#### [PROBLEM DESCRIPTION]
From the line with "The width and height of the screenshot is (1372, 874)." to the final line, print the records exactly as they are.

#### [STORED DATA]
Start of Block
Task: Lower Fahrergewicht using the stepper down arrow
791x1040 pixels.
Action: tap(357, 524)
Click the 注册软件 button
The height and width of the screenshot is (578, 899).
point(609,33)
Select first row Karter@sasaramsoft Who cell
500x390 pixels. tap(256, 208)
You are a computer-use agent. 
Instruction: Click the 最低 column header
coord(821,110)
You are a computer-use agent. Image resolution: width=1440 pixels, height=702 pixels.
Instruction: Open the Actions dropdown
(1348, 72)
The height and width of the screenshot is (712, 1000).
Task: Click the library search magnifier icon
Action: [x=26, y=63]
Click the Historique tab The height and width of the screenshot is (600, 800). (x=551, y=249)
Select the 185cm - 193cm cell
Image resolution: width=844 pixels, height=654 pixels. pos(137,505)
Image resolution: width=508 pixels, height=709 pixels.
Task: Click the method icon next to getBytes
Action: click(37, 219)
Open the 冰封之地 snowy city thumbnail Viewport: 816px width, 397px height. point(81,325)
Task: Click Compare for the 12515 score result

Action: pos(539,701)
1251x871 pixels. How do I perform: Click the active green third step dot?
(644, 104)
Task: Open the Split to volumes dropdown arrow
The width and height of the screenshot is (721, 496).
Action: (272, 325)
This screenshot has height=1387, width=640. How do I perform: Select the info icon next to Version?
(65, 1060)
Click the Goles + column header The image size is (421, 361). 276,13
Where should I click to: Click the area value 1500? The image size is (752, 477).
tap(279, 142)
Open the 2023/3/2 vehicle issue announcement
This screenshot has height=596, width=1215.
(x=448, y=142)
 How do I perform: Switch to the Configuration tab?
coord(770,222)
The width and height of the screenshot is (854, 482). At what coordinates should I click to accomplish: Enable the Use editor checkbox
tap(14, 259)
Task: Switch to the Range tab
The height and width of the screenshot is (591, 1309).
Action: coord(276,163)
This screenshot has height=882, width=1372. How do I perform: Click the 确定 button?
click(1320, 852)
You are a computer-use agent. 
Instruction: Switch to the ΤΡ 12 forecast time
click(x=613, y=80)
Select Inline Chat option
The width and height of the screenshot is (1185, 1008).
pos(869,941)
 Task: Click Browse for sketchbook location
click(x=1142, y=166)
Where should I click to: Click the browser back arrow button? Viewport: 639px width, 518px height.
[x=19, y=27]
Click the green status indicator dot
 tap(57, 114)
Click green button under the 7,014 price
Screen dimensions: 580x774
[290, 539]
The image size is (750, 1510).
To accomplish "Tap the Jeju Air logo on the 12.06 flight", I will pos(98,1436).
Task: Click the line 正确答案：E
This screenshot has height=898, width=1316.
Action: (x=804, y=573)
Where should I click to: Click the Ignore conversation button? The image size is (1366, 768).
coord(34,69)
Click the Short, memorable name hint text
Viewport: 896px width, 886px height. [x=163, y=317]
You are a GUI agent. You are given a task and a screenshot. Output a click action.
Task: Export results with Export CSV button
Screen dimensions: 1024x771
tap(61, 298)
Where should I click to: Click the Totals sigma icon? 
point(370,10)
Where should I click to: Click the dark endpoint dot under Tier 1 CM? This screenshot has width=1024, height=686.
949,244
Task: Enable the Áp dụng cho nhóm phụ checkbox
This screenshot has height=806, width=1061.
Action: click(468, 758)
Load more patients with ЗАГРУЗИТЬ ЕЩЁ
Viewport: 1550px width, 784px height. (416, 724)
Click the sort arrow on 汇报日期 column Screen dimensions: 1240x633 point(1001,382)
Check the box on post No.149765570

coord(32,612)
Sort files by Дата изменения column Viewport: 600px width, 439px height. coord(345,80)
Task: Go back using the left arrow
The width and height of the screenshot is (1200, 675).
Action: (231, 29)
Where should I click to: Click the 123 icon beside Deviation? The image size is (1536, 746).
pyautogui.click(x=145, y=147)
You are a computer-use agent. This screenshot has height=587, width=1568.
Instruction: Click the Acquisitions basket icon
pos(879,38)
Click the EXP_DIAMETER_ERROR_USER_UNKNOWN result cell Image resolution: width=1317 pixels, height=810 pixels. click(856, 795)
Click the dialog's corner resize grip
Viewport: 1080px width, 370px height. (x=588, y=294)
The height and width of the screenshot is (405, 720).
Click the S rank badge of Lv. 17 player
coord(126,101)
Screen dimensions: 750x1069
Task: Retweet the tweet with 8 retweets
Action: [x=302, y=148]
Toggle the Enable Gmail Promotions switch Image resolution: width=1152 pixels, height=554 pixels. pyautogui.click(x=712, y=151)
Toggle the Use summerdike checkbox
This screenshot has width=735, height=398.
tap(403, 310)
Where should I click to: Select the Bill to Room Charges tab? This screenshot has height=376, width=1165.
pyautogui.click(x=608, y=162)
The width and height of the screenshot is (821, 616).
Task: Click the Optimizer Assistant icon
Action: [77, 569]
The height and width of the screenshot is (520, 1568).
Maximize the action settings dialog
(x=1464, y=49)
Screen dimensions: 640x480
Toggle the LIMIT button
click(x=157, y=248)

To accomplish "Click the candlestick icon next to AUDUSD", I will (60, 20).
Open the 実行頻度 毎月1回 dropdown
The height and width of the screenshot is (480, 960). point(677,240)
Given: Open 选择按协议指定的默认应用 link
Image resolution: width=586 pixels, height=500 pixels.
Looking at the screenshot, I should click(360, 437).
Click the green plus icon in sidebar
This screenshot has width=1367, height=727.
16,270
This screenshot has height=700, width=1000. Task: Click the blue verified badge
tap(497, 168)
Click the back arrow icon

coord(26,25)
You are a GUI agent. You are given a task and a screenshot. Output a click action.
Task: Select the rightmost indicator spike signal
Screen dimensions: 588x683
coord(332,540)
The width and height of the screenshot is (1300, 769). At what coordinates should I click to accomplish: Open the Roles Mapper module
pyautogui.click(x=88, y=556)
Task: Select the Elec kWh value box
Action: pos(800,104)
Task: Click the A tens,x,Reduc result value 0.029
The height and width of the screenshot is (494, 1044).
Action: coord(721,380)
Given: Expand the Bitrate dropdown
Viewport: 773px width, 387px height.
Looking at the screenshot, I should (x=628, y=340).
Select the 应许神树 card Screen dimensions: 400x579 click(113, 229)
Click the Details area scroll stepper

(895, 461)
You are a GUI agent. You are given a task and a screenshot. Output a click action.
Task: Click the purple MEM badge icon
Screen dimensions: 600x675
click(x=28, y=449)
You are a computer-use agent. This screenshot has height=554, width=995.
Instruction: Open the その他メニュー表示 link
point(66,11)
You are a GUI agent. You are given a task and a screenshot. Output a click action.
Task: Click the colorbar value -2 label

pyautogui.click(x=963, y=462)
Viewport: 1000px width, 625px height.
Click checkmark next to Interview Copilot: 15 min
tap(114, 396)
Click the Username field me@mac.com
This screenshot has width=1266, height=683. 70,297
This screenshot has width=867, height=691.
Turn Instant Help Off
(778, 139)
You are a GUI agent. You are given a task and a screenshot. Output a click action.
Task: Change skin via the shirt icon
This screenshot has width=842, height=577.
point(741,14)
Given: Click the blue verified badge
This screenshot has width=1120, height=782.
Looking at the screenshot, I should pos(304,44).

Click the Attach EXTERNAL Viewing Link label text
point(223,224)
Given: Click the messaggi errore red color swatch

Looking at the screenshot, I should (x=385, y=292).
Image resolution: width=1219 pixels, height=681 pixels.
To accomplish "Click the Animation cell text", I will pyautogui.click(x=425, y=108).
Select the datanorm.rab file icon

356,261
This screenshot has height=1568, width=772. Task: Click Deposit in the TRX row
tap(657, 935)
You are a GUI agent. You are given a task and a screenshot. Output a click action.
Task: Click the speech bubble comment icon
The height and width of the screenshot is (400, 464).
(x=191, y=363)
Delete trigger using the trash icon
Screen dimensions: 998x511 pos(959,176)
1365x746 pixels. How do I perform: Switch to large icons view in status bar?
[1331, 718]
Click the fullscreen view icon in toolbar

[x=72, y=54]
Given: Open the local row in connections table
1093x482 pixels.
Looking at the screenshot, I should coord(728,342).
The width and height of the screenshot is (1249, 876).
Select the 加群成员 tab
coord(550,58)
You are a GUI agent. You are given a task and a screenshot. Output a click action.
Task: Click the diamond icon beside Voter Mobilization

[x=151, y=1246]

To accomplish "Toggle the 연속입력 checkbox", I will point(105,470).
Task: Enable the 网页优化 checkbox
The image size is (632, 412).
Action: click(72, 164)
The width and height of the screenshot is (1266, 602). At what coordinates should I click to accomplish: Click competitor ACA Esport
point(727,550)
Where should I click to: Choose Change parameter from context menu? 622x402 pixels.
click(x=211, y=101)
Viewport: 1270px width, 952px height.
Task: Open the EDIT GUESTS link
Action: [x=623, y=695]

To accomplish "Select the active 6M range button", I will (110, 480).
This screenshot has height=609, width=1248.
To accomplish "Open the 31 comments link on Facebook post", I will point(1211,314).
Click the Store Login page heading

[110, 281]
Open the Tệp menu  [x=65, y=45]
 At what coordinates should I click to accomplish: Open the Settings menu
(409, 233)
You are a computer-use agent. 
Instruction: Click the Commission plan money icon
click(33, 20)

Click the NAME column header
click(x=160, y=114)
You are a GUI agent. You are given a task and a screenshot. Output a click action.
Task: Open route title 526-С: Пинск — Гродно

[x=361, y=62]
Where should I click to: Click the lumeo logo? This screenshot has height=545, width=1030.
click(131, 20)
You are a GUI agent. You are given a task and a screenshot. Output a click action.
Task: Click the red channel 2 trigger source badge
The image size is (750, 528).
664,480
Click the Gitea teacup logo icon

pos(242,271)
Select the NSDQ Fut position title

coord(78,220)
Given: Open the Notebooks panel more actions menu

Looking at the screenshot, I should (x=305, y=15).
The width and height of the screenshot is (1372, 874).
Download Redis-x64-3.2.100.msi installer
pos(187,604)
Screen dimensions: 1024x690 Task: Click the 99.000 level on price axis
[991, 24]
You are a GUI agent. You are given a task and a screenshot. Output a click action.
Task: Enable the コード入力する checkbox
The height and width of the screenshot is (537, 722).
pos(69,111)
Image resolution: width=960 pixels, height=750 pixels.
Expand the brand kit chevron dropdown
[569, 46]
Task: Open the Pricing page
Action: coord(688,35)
End of Block
#### [RESPONSE TO THE TASK]
The width and height of the screenshot is (1372, 874).
Download Redis-x64-3.2.100.msi installer
pos(187,604)
Screen dimensions: 1024x690 Task: Click the 99.000 level on price axis
[991, 24]
You are a GUI agent. You are given a task and a screenshot. Output a click action.
Task: Enable the コード入力する checkbox
The height and width of the screenshot is (537, 722).
pos(69,111)
Image resolution: width=960 pixels, height=750 pixels.
Expand the brand kit chevron dropdown
[569, 46]
Task: Open the Pricing page
Action: coord(688,35)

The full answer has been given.